• The task:
Format every line of the data below as a JSON list of strings, one string per line, leaving out blank lines.

• Data listing:
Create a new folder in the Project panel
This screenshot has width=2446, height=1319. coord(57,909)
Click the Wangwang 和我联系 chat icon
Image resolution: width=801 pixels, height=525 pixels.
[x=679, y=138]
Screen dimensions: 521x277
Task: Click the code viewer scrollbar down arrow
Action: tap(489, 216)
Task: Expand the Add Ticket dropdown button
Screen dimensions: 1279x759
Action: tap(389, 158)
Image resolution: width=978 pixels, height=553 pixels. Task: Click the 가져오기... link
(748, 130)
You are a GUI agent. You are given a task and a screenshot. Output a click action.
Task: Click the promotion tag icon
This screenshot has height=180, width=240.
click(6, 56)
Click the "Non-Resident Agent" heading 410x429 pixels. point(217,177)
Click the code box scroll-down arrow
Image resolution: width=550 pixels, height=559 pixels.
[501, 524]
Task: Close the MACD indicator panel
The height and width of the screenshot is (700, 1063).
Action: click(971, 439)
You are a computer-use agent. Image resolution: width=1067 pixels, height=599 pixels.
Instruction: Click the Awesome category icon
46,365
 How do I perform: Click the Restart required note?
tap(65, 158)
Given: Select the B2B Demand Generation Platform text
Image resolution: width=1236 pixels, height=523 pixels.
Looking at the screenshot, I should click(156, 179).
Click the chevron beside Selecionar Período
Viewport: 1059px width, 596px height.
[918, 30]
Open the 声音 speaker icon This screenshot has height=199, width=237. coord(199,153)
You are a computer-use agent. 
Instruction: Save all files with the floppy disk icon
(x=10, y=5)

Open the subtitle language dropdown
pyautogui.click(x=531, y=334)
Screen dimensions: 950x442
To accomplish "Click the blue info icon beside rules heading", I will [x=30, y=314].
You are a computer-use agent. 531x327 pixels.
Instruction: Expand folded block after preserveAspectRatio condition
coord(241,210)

• Task result:
[
  "Create a new folder in the Project panel",
  "This screenshot has width=2446, height=1319. coord(57,909)",
  "Click the Wangwang 和我联系 chat icon",
  "Image resolution: width=801 pixels, height=525 pixels.",
  "[x=679, y=138]",
  "Screen dimensions: 521x277",
  "Task: Click the code viewer scrollbar down arrow",
  "Action: tap(489, 216)",
  "Task: Expand the Add Ticket dropdown button",
  "Screen dimensions: 1279x759",
  "Action: tap(389, 158)",
  "Image resolution: width=978 pixels, height=553 pixels. Task: Click the 가져오기... link",
  "(748, 130)",
  "You are a GUI agent. You are given a task and a screenshot. Output a click action.",
  "Task: Click the promotion tag icon",
  "This screenshot has height=180, width=240.",
  "click(6, 56)",
  "Click the \"Non-Resident Agent\" heading 410x429 pixels. point(217,177)",
  "Click the code box scroll-down arrow",
  "Image resolution: width=550 pixels, height=559 pixels.",
  "[501, 524]",
  "Task: Close the MACD indicator panel",
  "The height and width of the screenshot is (700, 1063).",
  "Action: click(971, 439)",
  "You are a computer-use agent. Image resolution: width=1067 pixels, height=599 pixels.",
  "Instruction: Click the Awesome category icon",
  "46,365",
  " How do I perform: Click the Restart required note?",
  "tap(65, 158)",
  "Given: Select the B2B Demand Generation Platform text",
  "Image resolution: width=1236 pixels, height=523 pixels.",
  "Looking at the screenshot, I should click(156, 179).",
  "Click the chevron beside Selecionar Período",
  "Viewport: 1059px width, 596px height.",
  "[918, 30]",
  "Open the 声音 speaker icon This screenshot has height=199, width=237. coord(199,153)",
  "You are a computer-use agent. ",
  "Instruction: Save all files with the floppy disk icon",
  "(x=10, y=5)",
  "Open the subtitle language dropdown",
  "pyautogui.click(x=531, y=334)",
  "Screen dimensions: 950x442",
  "To accomplish \"Click the blue info icon beside rules heading\", I will [x=30, y=314].",
  "You are a computer-use agent. 531x327 pixels.",
  "Instruction: Expand folded block after preserveAspectRatio condition",
  "coord(241,210)"
]